EXCERPT PROVIDED:
We entertain no doubt that the sections under consideration do not purport to give to municipalities an absolute fee simple estate in the streets and alleys, and the land underlying them. While all of the argument of defendants has been most helpful in the general consideration of this problem, the statutes in question themselves contain the answer. As noticed by the Colorado Court, the statute, § 14-2-5, speaks of avenues, streets, alleys, etc. It does not speak of the ground or the land. More compellingly, at least in the case of public ways, this section and the one immediately preceding it speak of public use. Section 14-2-4 provides the acknowledgment and recording of the plat operates as a dedication to the public use of the portion set apart for street or other public use. We are of the opinion that so long as there exists a public use for such dedicated streets, the city is given an absolute estate therein, and is similarly unlimited in the use of the sub-soil for its governmental operations. But, when a city has determined a street is no longer of public use, it has the right to be disencumbered of it; and when the use upon which the dedication was made is exhausted, the dedicators or their successors in interest have the right to be restored to their estate in the formerly dedicated property.
Therefore, the procedure outlined in § 14-4301 et seq., 1941 Comp., making provision for the sale or leasing of municipally owned property not used strictly for governmental functions, is neither appropriate or applicable to vacated streets and alleys.
We now pass to a consideration of defendants' argument the trial court was in error in ruling the City Commission of Albuquerque was bound procedurally by the Planning Commission Act, § 14-2-14 to § 14-2-33. This act authorizes and empowers the municipalities of this state to create by ordinance a planning commission with such powers, authorities, jurisdiction and duties as are described in the act and as are incident and necessary to carry out its purposes.

DATA SECTION:
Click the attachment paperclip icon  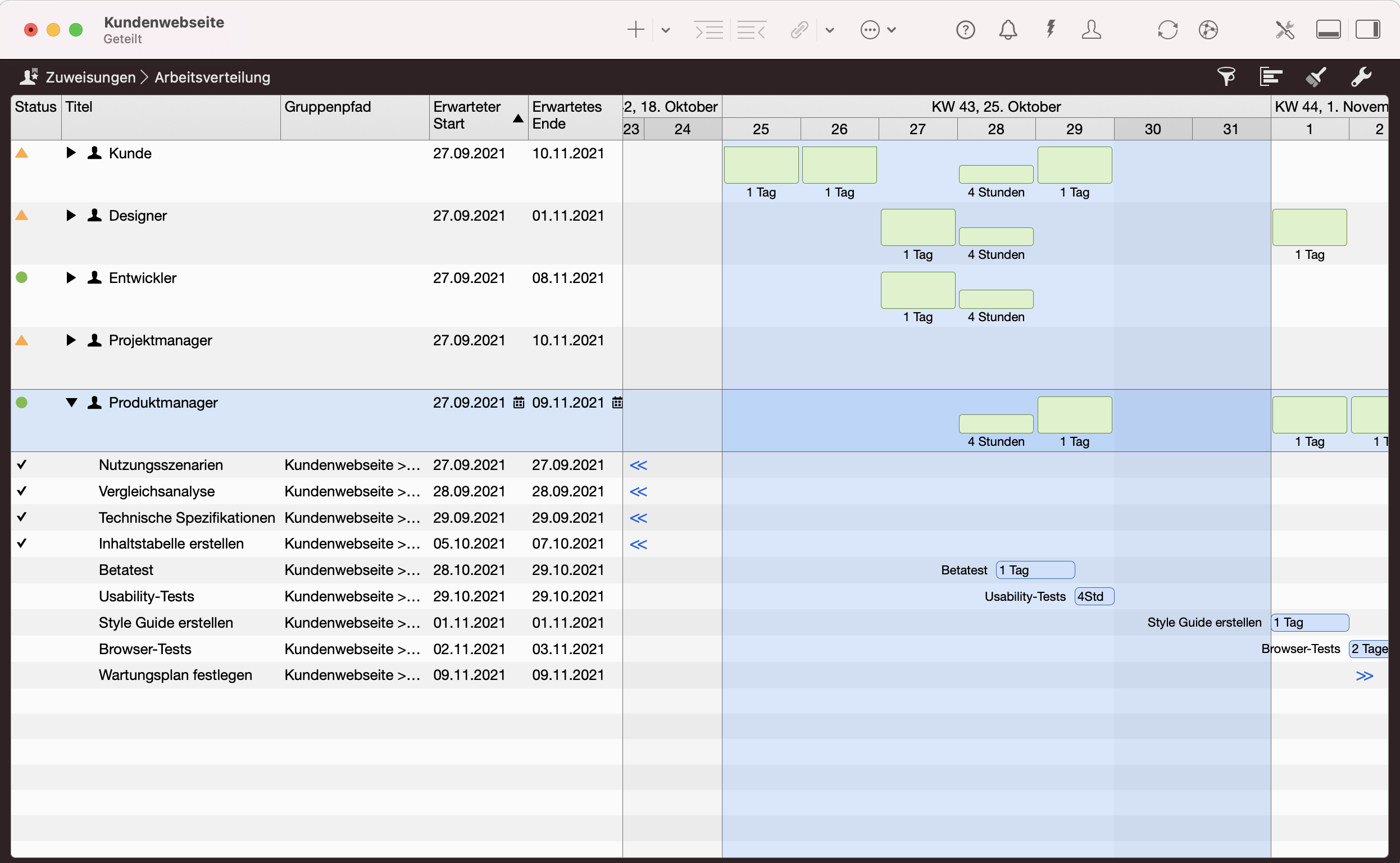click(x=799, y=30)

---

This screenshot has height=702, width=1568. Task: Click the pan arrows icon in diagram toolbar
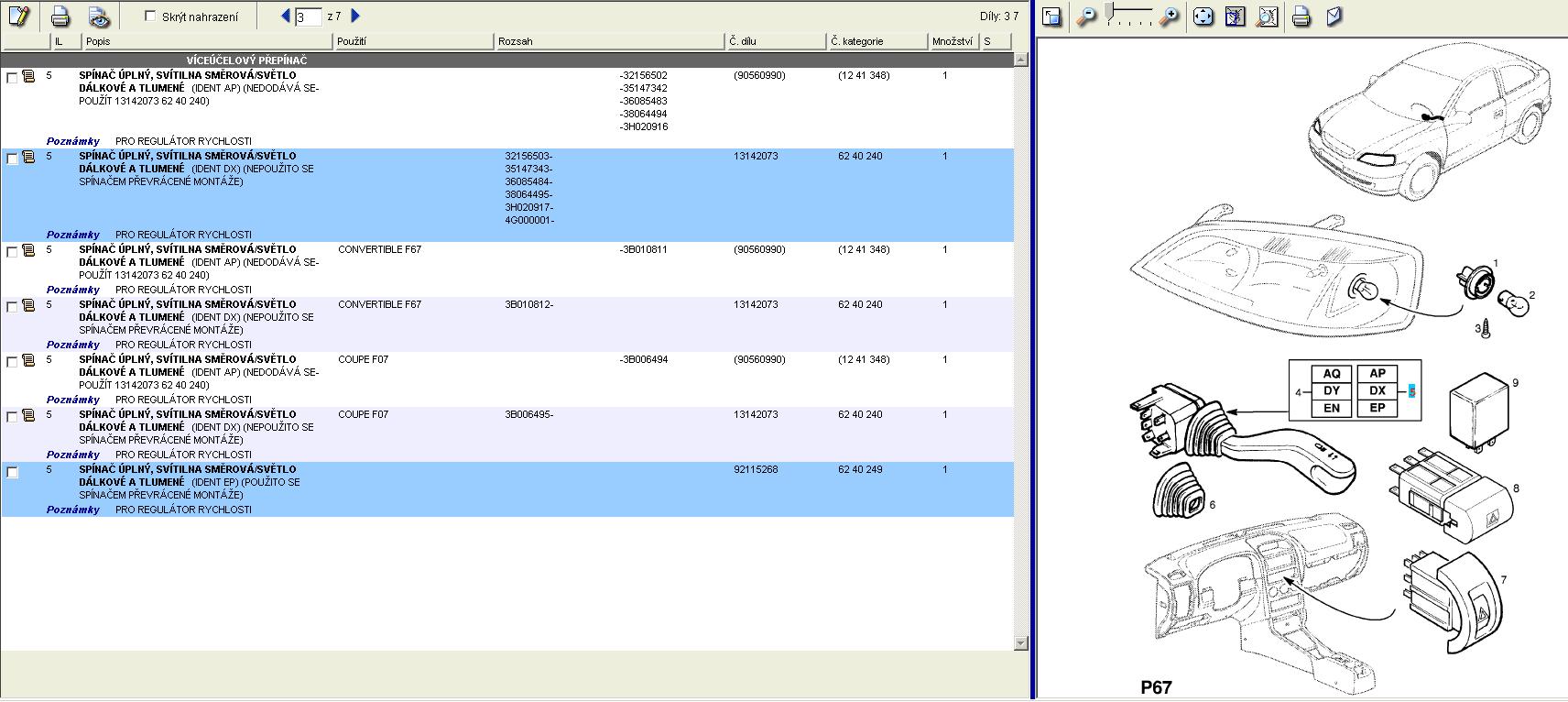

THE PROBLEM: Copy out the full court opinion excerpt on dedicated streets and alleys word for word, with no changes. Use only the text for this work.

RESULT:
We entertain no doubt that the sections under consideration do not purport to give to municipalities an absolute fee simple estate in the streets and alleys, and the land underlying them. While all of the argument of defendants has been most helpful in the general consideration of this problem, the statutes in question themselves contain the answer. As noticed by the Colorado Court, the statute, § 14-2-5, speaks of avenues, streets, alleys, etc. It does not speak of the ground or the land. More compellingly, at least in the case of public ways, this section and the one immediately preceding it speak of public use. Section 14-2-4 provides the acknowledgment and recording of the plat operates as a dedication to the public use of the portion set apart for street or other public use. We are of the opinion that so long as there exists a public use for such dedicated streets, the city is given an absolute estate therein, and is similarly unlimited in the use of the sub-soil for its governmental operations. But, when a city has determined a street is no longer of public use, it has the right to be disencumbered of it; and when the use upon which the dedication was made is exhausted, the dedicators or their successors in interest have the right to be restored to their estate in the formerly dedicated property.
Therefore, the procedure outlined in § 14-4301 et seq., 1941 Comp., making provision for the sale or leasing of municipally owned property not used strictly for governmental functions, is neither appropriate or applicable to vacated streets and alleys.
We now pass to a consideration of defendants' argument the trial court was in error in ruling the City Commission of Albuquerque was bound procedurally by the Planning Commission Act, § 14-2-14 to § 14-2-33. This act authorizes and empowers the municipalities of this state to create by ordinance a planning commission with such powers, authorities, jurisdiction and duties as are described in the act and as are incident and necessary to carry out its purposes.